The 33. Metaforum SummerCamp in Italy was quite differently from any other camp, realized since Bernd started the movement in the 1980s. People from all over the world – literally from Germany to Australia – joined a 3-week online congress. Our MDI Solution Developer Dominik Etzl shares with us the “3 Key Takeaways from a 3-week online congress” of this new and major virtual experience.
About the author
Dominik Etzl is Solution Development Manager and Trainer at MDI Management Development GmbH and Managing Director of Metaforum International. His focus is on topics of digital transformation, as well as OKR (Objectives & Key Results), agile leadership and lateral leadership. His goal is to support managers in leading a valuable contribution to their environment: on an individual, corporate and societal level.
This summer in Europe almost all of our Metaforum SummerCamp courses were not realized as planned: normally around 900 people get together in the holy spaces of the monastery San Marco, in middle-age seminar rooms, with stimulating barefoot parties on the grass or by accidentally meeting long-time friends while queuing for the dinner buffet.
Of course, it was a challenge and sad that we were all not able to meet in person. But if you looked a bit closer, you could see something else, which had never been there stronger: The conviction, team spirit, and inspiration to create something new.
“Solutions lurk everywhere” (Bernd Isert)
During the first virtual Metaforum SummerCamp all participants joined forces, learned virtually from the slippers-wearing comfort of their living rooms and explored new methods of digital co-working with pioneer trainers such as Gunther Schmidt, Stephen Gilligan, Matthias Varga von Kibéd, Hans Hein and many more.
“A magic dwells in each beginning.” (Hermann Hesse)
What are the 3 Key Takeaways from a 3-week online congress
1. Take what’s working well and find an equivalent in the “new world”
Although the courses are at the core of the camp, it is not what makes it special. There is easy interaction with interesting people from all kinds of expertise, and a whole array of offers around the camp, like hiking up the mountain for a morning meditation. It is not possible to substitute everything in the digital world (e.g. hiking). But it is possible to find something which equally fulfils the function of the real-world activity. The function of a morning mountain meditation might be to consciously start the day with 10 minutes of introspective. Looking at this we offered an online activity-exchange board, where people could come together to organize meditations themselves. Or we created a digital replica of the monastery where people could take place at any of the tables to have dinner or a drink in self-organized virtual breakout-rooms.
2. Strike the right balance between structure & freedom
Every morning 08:35 – 08:50 am was started by a trainer-led collective check-in, where a trainer shared a knowledge nugget and enabled group exchanged. The trainers took turns, so each day there was a new face with new content. This worked very well.

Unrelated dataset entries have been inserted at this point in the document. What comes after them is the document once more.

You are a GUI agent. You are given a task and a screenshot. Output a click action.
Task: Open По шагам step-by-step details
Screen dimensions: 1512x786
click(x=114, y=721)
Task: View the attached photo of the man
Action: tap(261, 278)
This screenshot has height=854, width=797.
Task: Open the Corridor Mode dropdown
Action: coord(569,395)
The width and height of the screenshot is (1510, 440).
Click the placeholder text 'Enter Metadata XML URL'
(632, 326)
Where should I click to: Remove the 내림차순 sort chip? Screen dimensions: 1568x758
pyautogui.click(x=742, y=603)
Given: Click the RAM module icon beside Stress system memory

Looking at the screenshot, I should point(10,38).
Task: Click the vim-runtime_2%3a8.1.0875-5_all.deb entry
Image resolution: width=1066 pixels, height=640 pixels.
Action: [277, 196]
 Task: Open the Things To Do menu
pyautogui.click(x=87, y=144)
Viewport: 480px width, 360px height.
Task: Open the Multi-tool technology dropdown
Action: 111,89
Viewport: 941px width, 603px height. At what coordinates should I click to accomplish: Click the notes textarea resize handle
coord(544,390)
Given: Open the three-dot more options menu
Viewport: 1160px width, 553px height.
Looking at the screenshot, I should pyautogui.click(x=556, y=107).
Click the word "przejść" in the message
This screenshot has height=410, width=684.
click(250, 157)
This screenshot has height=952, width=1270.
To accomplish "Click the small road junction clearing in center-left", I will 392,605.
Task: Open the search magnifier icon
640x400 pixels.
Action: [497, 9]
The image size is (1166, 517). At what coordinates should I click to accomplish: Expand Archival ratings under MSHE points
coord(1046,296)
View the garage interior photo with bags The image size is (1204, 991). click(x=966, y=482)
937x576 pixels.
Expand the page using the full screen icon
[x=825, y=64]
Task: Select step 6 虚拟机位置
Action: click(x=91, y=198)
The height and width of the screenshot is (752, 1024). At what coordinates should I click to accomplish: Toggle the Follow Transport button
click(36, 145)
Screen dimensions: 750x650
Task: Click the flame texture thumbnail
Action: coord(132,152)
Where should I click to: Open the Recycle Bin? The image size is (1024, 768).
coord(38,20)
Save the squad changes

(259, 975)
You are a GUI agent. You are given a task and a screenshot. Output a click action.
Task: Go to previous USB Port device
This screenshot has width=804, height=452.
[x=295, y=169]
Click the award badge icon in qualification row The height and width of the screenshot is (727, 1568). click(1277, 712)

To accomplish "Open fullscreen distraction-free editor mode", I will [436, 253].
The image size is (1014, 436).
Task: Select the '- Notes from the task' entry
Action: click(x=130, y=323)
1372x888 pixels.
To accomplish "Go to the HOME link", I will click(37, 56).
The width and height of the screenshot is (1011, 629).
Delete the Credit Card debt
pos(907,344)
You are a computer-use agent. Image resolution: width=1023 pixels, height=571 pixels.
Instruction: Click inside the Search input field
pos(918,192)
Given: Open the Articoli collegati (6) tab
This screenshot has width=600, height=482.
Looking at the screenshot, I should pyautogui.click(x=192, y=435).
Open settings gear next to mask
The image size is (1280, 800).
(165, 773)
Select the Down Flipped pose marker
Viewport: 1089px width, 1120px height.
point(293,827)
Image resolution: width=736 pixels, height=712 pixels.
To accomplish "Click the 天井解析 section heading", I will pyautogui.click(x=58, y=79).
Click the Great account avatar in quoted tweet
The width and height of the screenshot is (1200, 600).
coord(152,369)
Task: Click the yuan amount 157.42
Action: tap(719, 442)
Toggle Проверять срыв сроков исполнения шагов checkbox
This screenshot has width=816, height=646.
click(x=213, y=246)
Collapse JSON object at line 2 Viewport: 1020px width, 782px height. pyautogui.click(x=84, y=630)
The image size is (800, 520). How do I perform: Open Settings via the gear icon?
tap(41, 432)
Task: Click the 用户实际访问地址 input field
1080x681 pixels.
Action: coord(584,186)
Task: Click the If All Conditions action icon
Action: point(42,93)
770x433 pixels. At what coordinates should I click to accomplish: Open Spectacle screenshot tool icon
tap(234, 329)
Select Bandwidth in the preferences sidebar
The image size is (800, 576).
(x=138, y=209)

Our evening program (ZOOM-Discos, trainer interviews, and trainer meet & greets) also worked well – but had usually few participants (~15). Whereas in a physical camp many people are open to participate in evening-programs. Online most are happy to take the offscreen time, as it can get strenuous for the eyes.
3. The only constant in life is change – learn to grow with it
It would have been easy to skip the event in Italy for one year – and quite honestly, we would have saved us a significant amount of stress. When we decided to do the camp online/hybrid, we had no plan or example to look at. But it is in the times of hardship that forces start flowing stronger, carving new paths and enabling new learnings. The experiences made with systemic courses, connecting the physical with the digital world are invaluable – catapulting us further than we otherwise would not have reached in years. Often growths means taking calculated risks and walking into new fields.